- _Task_
In the news report on post-blast investigation training, restate the part that opens with the words containing "The media had" and closes with "said Mr Sito.", switching "exercise" to "drill".

- _Page text_
- Opening Delimiter -

At a night market where two children are queueing to buy food, a suicide bomber detonates the explosives on her body.
Minutes later, another bomb goes off just metres away, where an unattended parcel was lying.
When the survivors scurry for shelter at a nearby car showroom, two bigger bombs go off there.
These were the scenarios posed to police investigators from Singapore and Brunei at a biennial exercise to hone the their post-blast investigative techniques.
The media had been given access, for the first time, to the three-day Solar Wind exercise in Brunei which ended yesterday.
Unlike previous iterations, this year's exercise was the most complex as it featured multiple bomb attacks at different locations, said Mr Sito Wai Yip, officer in charge of the Singapore Police Force's bombs and explosives branch.
The exercise mimicked real-life incidents like the Sri Lankan bombings earlier this year, when suicide attackers carried out simultaneous strikes in different locations, Mr Sito told the media.
One takeaway for the investigators was how to coordinate their efforts with each other, he said.
"This coordination is the most difficult, as inputs (like evidence) from each scene must be communicated in a timely manner, so that we will not lose track of the perpetrators," said Mr Sito.

- Closing Delimiter -

- _Dataset_

- Opening Delimiter -

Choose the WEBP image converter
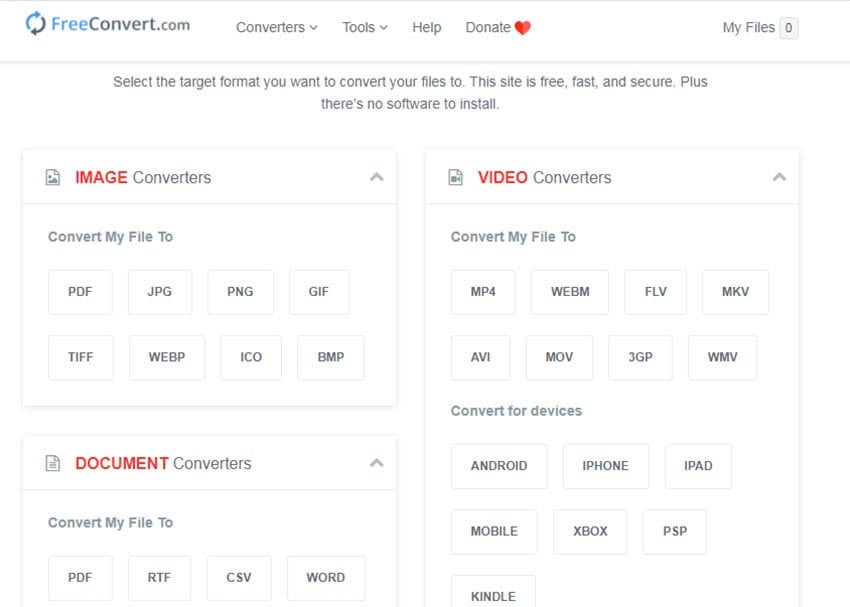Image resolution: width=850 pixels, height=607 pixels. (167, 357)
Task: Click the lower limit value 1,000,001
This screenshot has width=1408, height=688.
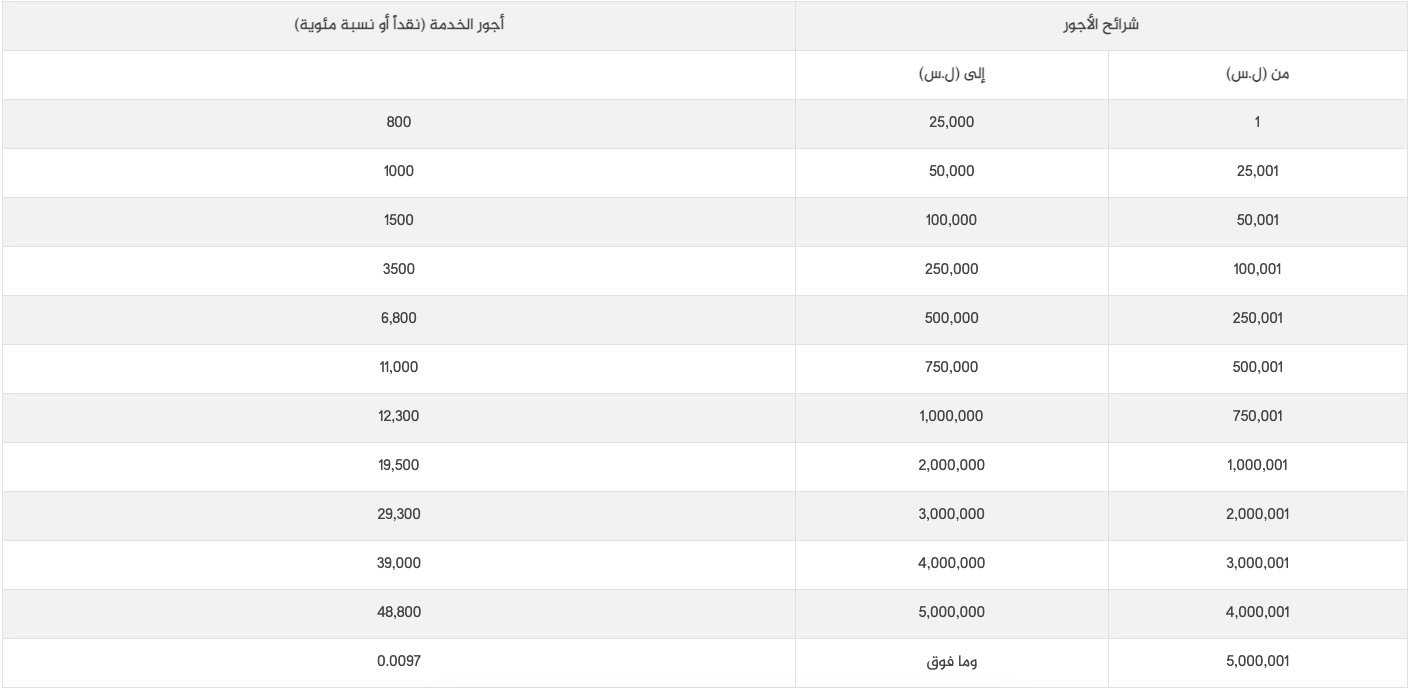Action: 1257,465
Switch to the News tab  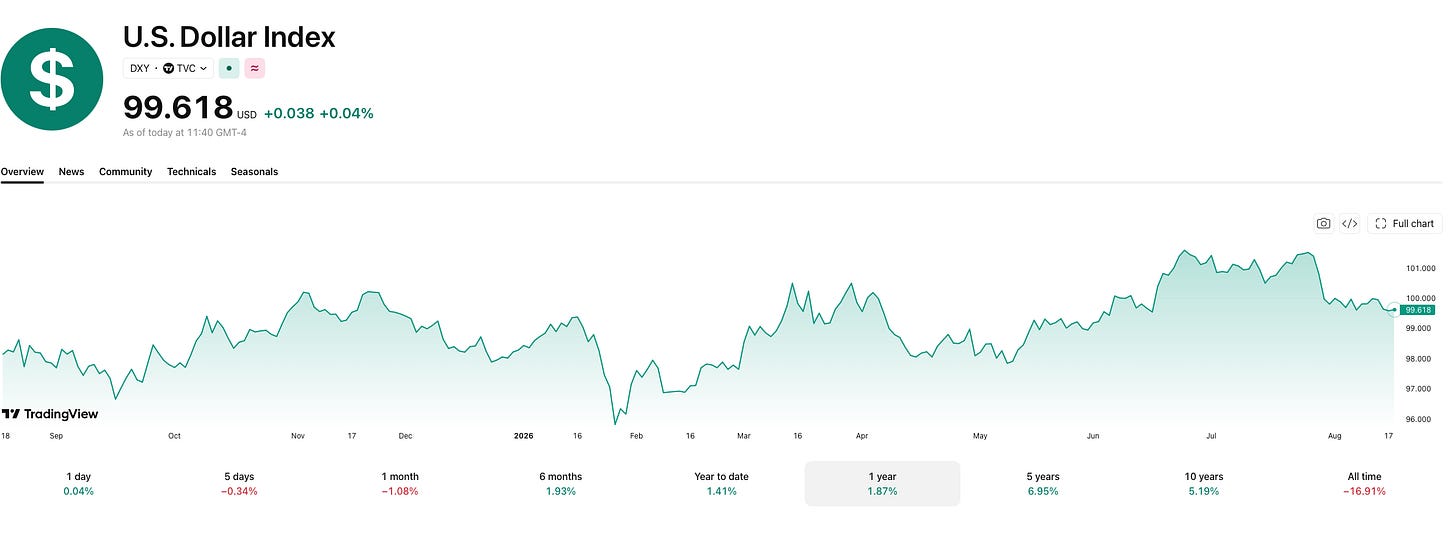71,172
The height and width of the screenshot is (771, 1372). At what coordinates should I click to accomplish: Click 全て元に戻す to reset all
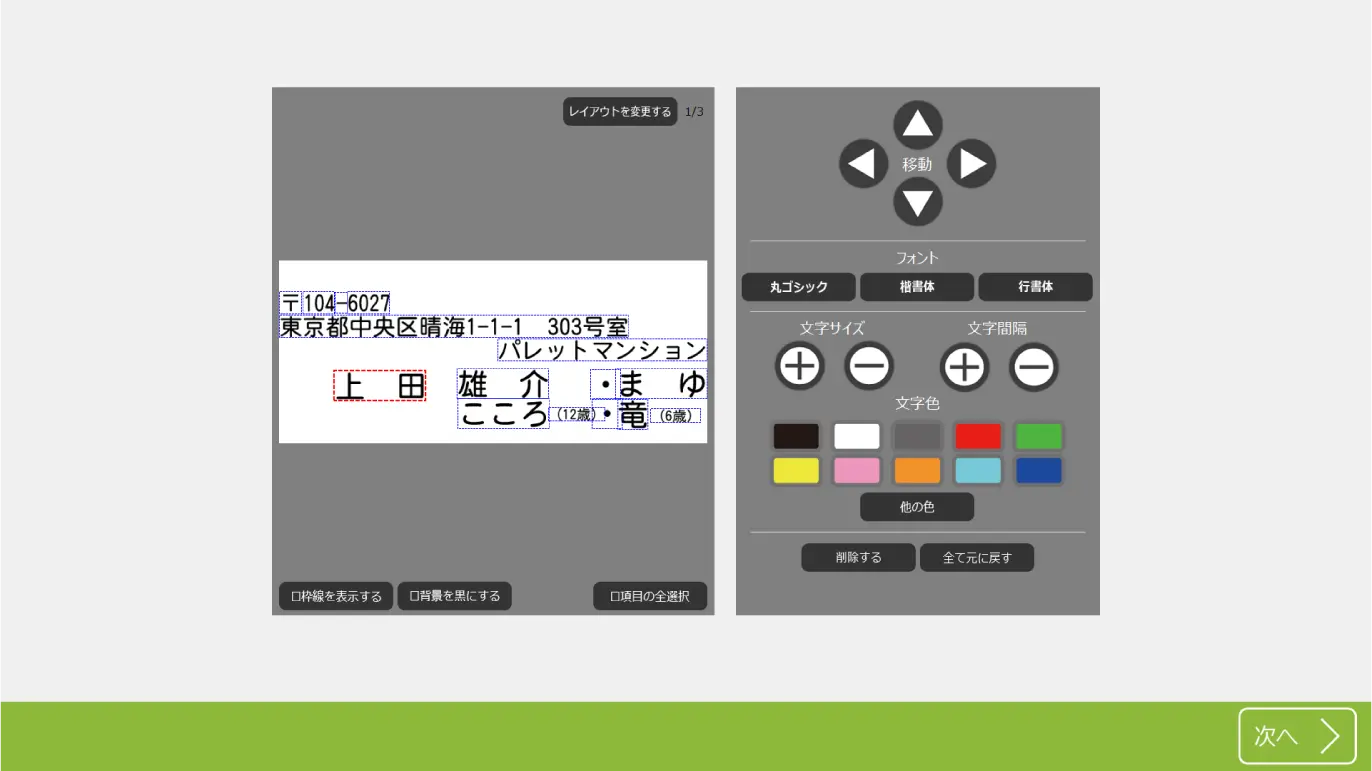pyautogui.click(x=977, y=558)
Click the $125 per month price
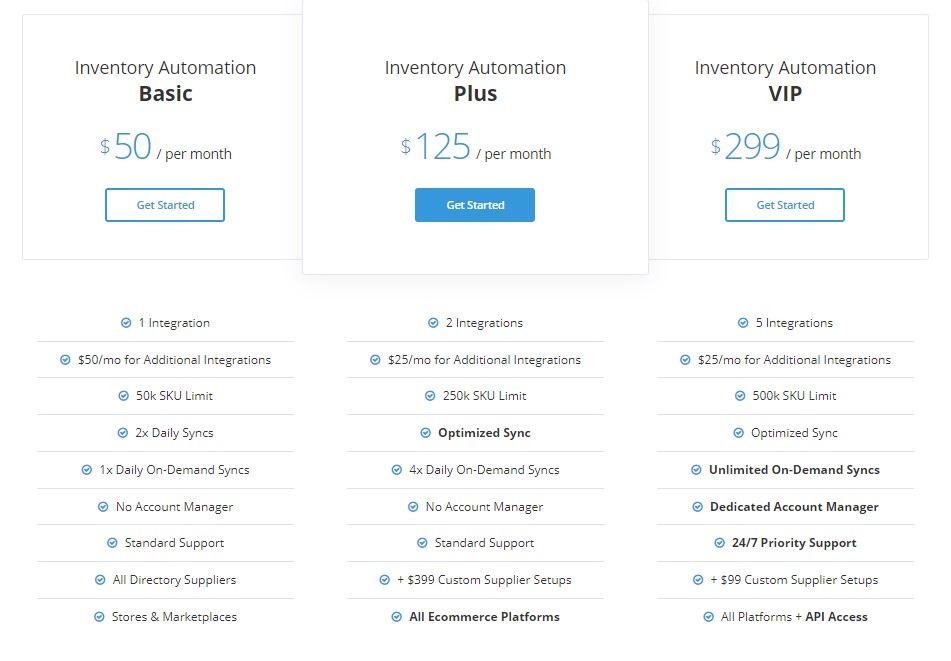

- Closing Delimiter -

- _Written response_
The media had been given access, for the first time, to the three-day Solar Wind drill in Brunei which ended yesterday.
Unlike previous iterations, this year's drill was the most complex as it featured multiple bomb attacks at different locations, said Mr Sito Wai Yip, officer in charge of the Singapore Police Force's bombs and explosives branch.
The drill mimicked real-life incidents like the Sri Lankan bombings earlier this year, when suicide attackers carried out simultaneous strikes in different locations, Mr Sito told the media.
One takeaway for the investigators was how to coordinate their efforts with each other, he said.
"This coordination is the most difficult, as inputs (like evidence) from each scene must be communicated in a timely manner, so that we will not lose track of the perpetrators," said Mr Sito.